Menurut Ikhwan, setiap anak lahir dengan membawa sejumlah bakat yang perlu diaktualisasikan dan pendidik seharusnya mengangkat potensi laten yang terdapat dalam anak tersebut. Di sini pendidik dan orang tua dituntut untuk memberikan contoh yang baik dalam perilaku sehari-harinya, sehingga menjadi panutan ke arah yang lebih baik.
Pada mulanya, jiwa manusia kosong. Setelah indera berfungsi, secara berproses manusia mulai menerima rangsangan dari alam sekitarnya. Semua rangsangan inderawi ini melimpah ke dalam jiwa. Proses ini pertama kali memasuki daya pikir (al-quwwah al-mufakkirat), kemudian diolah untuk selanjutnya disimpan ke dalam re-koleksi atau daya simpan (al-quwwah al-hafizhat) sehingga akhirnya sampai pada daya penuturan (al-quwwah al-nathiqat) untuk kemudian siap direproduksi.
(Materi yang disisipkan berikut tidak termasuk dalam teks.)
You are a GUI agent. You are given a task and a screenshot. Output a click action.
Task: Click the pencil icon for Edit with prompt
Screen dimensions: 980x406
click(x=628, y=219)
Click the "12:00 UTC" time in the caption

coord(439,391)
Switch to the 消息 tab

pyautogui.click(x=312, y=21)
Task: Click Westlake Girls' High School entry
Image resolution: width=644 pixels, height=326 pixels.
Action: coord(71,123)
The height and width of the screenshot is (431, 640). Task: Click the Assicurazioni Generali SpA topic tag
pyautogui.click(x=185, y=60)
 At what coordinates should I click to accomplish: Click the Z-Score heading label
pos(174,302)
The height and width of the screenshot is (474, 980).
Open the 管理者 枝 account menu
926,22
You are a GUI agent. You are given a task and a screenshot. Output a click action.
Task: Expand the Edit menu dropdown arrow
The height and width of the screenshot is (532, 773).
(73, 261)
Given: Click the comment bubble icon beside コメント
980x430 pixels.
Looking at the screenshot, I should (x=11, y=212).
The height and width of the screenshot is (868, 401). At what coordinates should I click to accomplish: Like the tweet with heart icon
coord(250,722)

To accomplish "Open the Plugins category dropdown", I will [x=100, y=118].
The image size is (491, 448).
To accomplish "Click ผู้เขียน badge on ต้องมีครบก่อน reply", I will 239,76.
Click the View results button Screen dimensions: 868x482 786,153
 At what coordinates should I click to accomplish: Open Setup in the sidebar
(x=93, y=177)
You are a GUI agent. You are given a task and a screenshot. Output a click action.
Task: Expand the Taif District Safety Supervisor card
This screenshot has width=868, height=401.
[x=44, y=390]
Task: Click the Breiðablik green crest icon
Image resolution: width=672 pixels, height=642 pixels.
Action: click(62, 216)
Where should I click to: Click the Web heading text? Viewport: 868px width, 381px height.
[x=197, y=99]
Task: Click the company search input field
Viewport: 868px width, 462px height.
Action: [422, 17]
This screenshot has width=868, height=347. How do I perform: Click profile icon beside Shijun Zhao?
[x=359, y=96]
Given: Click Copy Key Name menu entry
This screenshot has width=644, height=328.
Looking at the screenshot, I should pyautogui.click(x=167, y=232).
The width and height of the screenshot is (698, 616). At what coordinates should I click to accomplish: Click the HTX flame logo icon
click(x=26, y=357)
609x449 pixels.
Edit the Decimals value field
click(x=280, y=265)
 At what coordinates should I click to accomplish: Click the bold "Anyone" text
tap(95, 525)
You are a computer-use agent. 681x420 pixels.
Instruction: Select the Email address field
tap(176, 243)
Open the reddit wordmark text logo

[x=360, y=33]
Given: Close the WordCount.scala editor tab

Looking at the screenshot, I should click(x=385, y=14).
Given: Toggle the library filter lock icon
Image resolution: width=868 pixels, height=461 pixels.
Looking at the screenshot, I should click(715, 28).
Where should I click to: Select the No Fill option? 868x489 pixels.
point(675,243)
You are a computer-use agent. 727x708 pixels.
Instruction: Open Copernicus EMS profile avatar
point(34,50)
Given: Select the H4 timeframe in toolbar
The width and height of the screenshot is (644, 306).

Menurut Ikhwan al Safa, hakikat manusia terletak pada jiwanya. Sementara jasad merupakan penjara bagi jiwa. Oleh karena itu, ruang lingkup jasad hendaknya dipersempit, sedangkan ruang lingkup jiwa diperluas. Manusia hendaknya hidup zuhud agar jiwanya lebih luasa atas tubuhnya. Kehidupan yang demikian akan mensucikan jiwanya dalam mengaharap cinta Allah.[10]
Teologi meliputi keyakinan atau akidah Ikhwan al-Shafa, persahabatan, keimanan, hukum Allah, kenabian, dakwah, ruhani, tatanegara, struktur alam, dan magis.Tujuan pendidikan menurut Ikhwan al-Shafa adalah untuk peningkatan harkat manusia kepada tingkatan yang tertinggi (malaikat yang suci), agar dapat meraih ridha Allah SWT.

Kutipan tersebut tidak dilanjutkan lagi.